Parents Upset With School District’s Back-To-School Plan
LOUISVILLE, Miss. (WCBI)- The new school year is just days away and some school districts are still wrestling with what they believe is best for students and staff.
In Louisville, some parents are worried about the plan their district has proposed.
The proposed plan has kids returning to the classrooms and virtual courses are only being offered to students with underlying health issues.
Stacy Thames, who has a child that attends Louisville High School, said he has many concerns with the district’s tentative plan.
“I don’t think the plan is safe at all,” said Thames, a concerned parent. “With the amount of kids in the school district, there’s no way you can social distance these kids in 200 square foot classrooms, six feet apart.”
Thames said he wants the district to amend the plan to include more options for students to learn safely.
“If the numbers are worse now, why would we put our kids back in that situation where it’s going to be even more dangerous,” he asked. “We know right now that somebody is going to send their kid in the traditional route to school sick, and then everybody is going to be exposed that’s in the classroom.”
He said the district made the plan without hearing from parents.
As a result he then organized the group Concerned Parents of Louisville Municipal School District.
The more than 200-member group has expressed they don’t feel comfortable having their children strictly doing traditional style learning.

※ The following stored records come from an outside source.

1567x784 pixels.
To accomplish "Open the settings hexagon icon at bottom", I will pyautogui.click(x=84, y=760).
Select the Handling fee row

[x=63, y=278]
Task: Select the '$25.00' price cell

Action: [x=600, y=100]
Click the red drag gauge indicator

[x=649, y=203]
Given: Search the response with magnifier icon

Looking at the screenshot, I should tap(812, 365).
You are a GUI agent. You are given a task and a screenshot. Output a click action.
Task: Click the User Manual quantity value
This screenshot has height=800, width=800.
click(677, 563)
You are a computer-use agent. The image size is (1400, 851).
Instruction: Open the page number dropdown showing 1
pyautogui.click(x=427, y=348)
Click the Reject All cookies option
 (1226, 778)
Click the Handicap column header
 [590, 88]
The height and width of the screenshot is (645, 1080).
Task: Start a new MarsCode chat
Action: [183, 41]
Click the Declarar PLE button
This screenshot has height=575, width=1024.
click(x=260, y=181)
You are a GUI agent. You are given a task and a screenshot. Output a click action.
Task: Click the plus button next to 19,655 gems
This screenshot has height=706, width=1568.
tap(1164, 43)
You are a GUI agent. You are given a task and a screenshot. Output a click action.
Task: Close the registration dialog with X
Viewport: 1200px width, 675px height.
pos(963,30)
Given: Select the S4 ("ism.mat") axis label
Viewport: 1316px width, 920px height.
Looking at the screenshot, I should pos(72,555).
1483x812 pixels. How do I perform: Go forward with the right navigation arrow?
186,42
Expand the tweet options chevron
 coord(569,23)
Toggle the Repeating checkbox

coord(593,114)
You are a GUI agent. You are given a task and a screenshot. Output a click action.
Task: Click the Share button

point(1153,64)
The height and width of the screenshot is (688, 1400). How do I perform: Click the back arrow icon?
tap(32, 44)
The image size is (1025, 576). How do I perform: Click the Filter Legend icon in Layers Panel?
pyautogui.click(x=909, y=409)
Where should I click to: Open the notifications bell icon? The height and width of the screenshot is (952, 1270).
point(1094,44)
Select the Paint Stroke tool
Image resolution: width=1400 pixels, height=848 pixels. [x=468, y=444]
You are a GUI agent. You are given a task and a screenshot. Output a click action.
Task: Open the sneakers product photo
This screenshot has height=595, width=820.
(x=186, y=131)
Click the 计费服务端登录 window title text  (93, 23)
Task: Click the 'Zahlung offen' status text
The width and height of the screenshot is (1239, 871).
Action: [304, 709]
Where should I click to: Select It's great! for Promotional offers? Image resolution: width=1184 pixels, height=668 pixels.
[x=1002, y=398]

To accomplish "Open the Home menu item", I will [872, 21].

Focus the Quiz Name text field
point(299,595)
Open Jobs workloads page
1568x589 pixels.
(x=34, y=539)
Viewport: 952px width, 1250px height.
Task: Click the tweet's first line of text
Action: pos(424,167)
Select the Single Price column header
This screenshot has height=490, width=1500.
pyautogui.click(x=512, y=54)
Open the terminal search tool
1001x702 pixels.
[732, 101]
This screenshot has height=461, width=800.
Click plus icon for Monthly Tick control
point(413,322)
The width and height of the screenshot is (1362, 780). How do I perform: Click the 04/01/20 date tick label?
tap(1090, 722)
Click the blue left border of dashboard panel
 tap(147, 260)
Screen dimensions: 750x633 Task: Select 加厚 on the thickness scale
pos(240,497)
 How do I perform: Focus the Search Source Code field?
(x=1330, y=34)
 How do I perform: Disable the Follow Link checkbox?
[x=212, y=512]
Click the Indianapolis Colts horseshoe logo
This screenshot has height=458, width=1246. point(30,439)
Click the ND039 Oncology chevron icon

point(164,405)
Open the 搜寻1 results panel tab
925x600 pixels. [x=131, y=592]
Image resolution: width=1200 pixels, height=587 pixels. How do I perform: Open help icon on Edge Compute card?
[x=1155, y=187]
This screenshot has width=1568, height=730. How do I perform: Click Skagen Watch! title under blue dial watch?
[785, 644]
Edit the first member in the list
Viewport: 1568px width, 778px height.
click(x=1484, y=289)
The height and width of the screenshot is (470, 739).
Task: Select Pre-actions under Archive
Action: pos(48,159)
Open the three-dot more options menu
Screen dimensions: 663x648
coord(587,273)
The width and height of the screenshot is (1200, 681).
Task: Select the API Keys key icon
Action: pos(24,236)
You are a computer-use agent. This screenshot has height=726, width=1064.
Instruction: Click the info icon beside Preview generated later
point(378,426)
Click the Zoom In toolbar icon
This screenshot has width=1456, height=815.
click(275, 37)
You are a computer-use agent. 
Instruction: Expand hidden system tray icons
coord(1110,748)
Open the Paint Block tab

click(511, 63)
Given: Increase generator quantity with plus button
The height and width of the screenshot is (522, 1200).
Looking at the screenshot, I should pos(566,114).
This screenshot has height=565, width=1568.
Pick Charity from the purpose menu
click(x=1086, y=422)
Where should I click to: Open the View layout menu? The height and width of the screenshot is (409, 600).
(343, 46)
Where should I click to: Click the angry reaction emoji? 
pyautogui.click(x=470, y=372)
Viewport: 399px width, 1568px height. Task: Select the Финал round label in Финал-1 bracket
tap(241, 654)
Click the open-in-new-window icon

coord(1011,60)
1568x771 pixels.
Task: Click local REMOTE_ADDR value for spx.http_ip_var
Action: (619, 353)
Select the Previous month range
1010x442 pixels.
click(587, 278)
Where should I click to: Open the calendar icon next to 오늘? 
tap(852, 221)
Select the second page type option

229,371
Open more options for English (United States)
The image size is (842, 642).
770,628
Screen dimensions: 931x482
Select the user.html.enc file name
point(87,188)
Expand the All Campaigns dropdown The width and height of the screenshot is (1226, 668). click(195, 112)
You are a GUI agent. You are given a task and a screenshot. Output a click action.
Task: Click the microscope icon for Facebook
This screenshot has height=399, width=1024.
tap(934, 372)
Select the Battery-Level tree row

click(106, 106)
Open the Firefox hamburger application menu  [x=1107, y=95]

“We did a survey of the option the parents want for school,” Thames explained. “Sixty-five percent said they would prefer virtual, thirty-two said they would prefer hybrid, and .01 percent said they want traditional, so that lets us know now that our parents are not feeling safe with their kids going back into the classroom.”
“It makes me feel like they are being kind of selfish at this point, and overlooking the fact that we have parents, and without the parents and the children, there is no school,” said Erica Brown, a concerned parent.
According to the proposed plan, students who do the virtual route won’t be allowed to do any extra-curricular activities.
Now, Thames and others plan to bring these issues to district leaders directly when they speak at Thursday’s board meeting.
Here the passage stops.